For the record: our listening habits in the age of digital music


Justin Konyn
Contributing Writer

I often find that most of my music-listening is done through playlists. In a time of nearly instant gratification, playlists offer instant access to favorite songs, fitting whatever mood the day has created and best of all, anyone can create them. As far as playlists go, I totally get it: turns out everyone else does too.

The research firm LOOP recently revealed that playlist listening accounted for 31 percent of all digital music consumption, compared to 22 percent of listening done through albums and 46 percent through single tracks (that last 1 percent being unreported surveys).

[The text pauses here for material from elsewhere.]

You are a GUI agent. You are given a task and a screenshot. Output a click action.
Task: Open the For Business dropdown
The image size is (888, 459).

This is mostly unsurprising; playlists and singles afford us a reprieve from the commitment to album listening that is often so hard to find time for. Yet, perhaps there’s something to be said for taking a listen to a record in its entirety.

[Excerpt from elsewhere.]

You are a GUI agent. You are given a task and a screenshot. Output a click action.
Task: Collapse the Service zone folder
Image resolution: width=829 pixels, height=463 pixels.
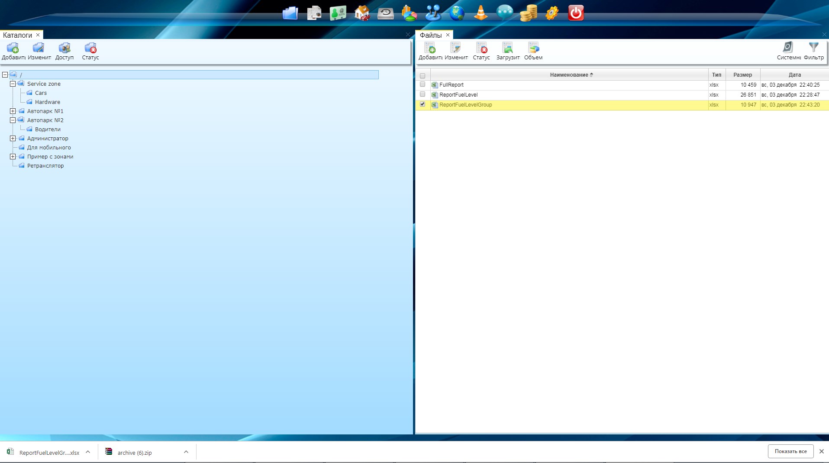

Kanye West’s somewhat controversial album, The Life of Pablo, is in many ways a testament to the complete record experience.

While many of the songs work on their own as outright hits (who can leave out “Fade” in a dance playlist?), the real strength of The Life of Pablo lies in its duality; it expounds excess and extravagance, reconciling it with sobering ideas of family and religious faith, warping all of these concepts together, then repeating the process rinse and repeat until the very end.

This track-by-track odyssey is exhausting and rewarding at the same time, creating an exclusive experience unique to the record as a whole. Of course, not every album is so cohesive.

This past Friday, we were fortunate to receive a second album from Future, following one released just the week before. HNDRXX is loaded with great singles, consistent in its excellent production and forward-looking it its sound (something Future didn’t seem to aim for in the first release two weeks ago), is good in its own right.

However, it’s not really a cohesive listen; you could mix up the songs in any order without a real difference and many of the songs bleed together in their overall sound. In this way, Future has presented more of a greatest hits playlist rather than an album, providing a myriad of hits to choose from but no real concept to anchor one’s self to.

On the other hand, last Friday also saw the release of Drunk, the best record to date from bassist and jazz savant Thundercat. The record places the listener in the day-to-day of the artist himself as intimate, funny or downright weird as that experience may reveal itself to be.

Like The Life of Pablo and any other good album, the record has singles you could pull from it, but it works so much better as a cohesive listen. Somehow, the album’s themes of choosing Mortal Kombat over the pursuit of love, social media shaming and masturbation jokes all come together in an experience that unfolds before the listener in a more direct way then one could imagine.

A good record like The Life of Pablo or Drunk is a format by which an artist can directly transport the listener into a space dedicated to their aesthetic vision, whatever it may be. When done right, the musician’s piece can be so much more than background music or the soundtrack to your gym regimen, so why render it to pieces?